-- Blok Teks --
● ● ●
Bombardir Brutal Israel Ancam Kelumpuhan Ekonomi Gaza Palestina, Sepertiga Penduduk dalam Kemiskinan Ekstrem

- 2 Desember 2023, 06:00 WIB
Kondisi bangunan yang hancur di Gaza, Palestina.*/ Anadolu Agency
Kondisi bangunan yang hancur di Gaza, Palestina.*/ Anadolu Agency /

KABAR PRIANGAN - Menurut Biro Pusat Statistik Palestina, tingkat kemiskinan di Jalur Gaza telah mencapai 53 persen, dengan sepertiga (33,7 persen) penduduk Gaza hidup dalam kemiskinan ekstrem.

Sekitar 64 persen rumah tangga di Gaza kini tidak memiliki cukup makanan, dan tingkat pengangguran mencapai 47 persen. Jumlah ini adalah salah satu yang tertinggi di dunia.

Disebutkan, harga produk saat ini menjadi tidak terjangkau: Air minum dalam kemasan, sebelumnya seharga 2 shekel (Rp7.700), kini menjadi 4 atau 5 shekel (Rp12.400 - Rp15.500). Sekotak telur seharga 45 shekel (Rp186.400). Satu kilogram garam, sebelumnya seharga 1 shekel sekarang menjadi 12 shekel (Rp50.000), sementara gula menjadi 25 shekel (Rp104.000).
● ● ●
-- Data yang Diberikan --
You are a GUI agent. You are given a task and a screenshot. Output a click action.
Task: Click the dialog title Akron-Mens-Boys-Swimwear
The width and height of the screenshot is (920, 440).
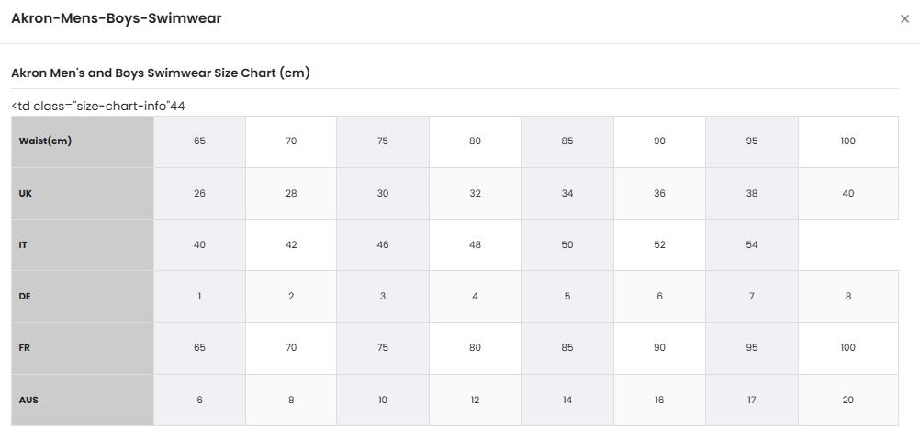coord(117,18)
● ● ●
-- Petunjuk Tugas --
[A] Jawablah pertanyaan berikut berdasarkan teks tentang ekonomi Gaza, dengan tanda (i), (ii), dan (iii) yang sama pada setiap jawaban.
(i) Menurut Biro Pusat Statistik Palestina, berapa tingkat kemiskinan di Jalur Gaza?
(ii) Berapa persen rumah tangga di Gaza yang kini tidak memiliki cukup makanan?
(iii) Berapa shekel harga satu kilogram garam sekarang?
[B] Tolong lanjutkan teks tentang ekonomi Gaza, mulai setelah kalimat terakhirnya.

-- Jawaban Tiap Tugas --
[A]
(i) 53 persen
(ii) Sekitar 64 persen
(iii) 12 shekel

[B]
Baca Juga: Hari ke-56 Perang Israel-Hamas Palestina: Daftar Peristiwa Penting 1 Desember 2023, Gencatan Senjata Berakhir

Menurut Elhasan Bakr, seorang analis ekonomi yang berbasis di Gaza, distorsi harga telah menyebabkan inflasi antara 300 dan 2.000 persen untuk berbagai produk. Bahkan sebelum 7 Oktober 2023, blokade Israel selama 17 tahun di daerah kantong pesisir tersebut telah mengakibatkan kerugian sebesar $35 miliar atau sekitar Rp543 Triliun bagi perekonomian Palestina.

"Agresi Israel yang terbaru telah menjadi paku lain dalam peti mati ekonomi Gaza," kata Bakr kepada Al Jazeera. "Kerugian langsung pada sektor swasta telah melampaui $3 miliar (Rp46 Triliun), sementara kerugian tidak langsung lebih dari $1,5 miliar (Rp23 Triliun)," tuturnya menambahkan.

Aktivitas Ekonomi Lumpuh Total

Ia juga mengatakan bahwa sektor pertanian telah mengalami kerugian langsung sebesar $300 juta (Rp4.6 Triliun). "Ini termasuk pencabutan dan pembuldoseran pohon-pohon berbuah di lahan pertanian di bagian utara dan timur dekat pagar Israel, yang berarti masih beberapa tahun lagi sebelum para petani dapat menuai hasilnya," ucap Bakr.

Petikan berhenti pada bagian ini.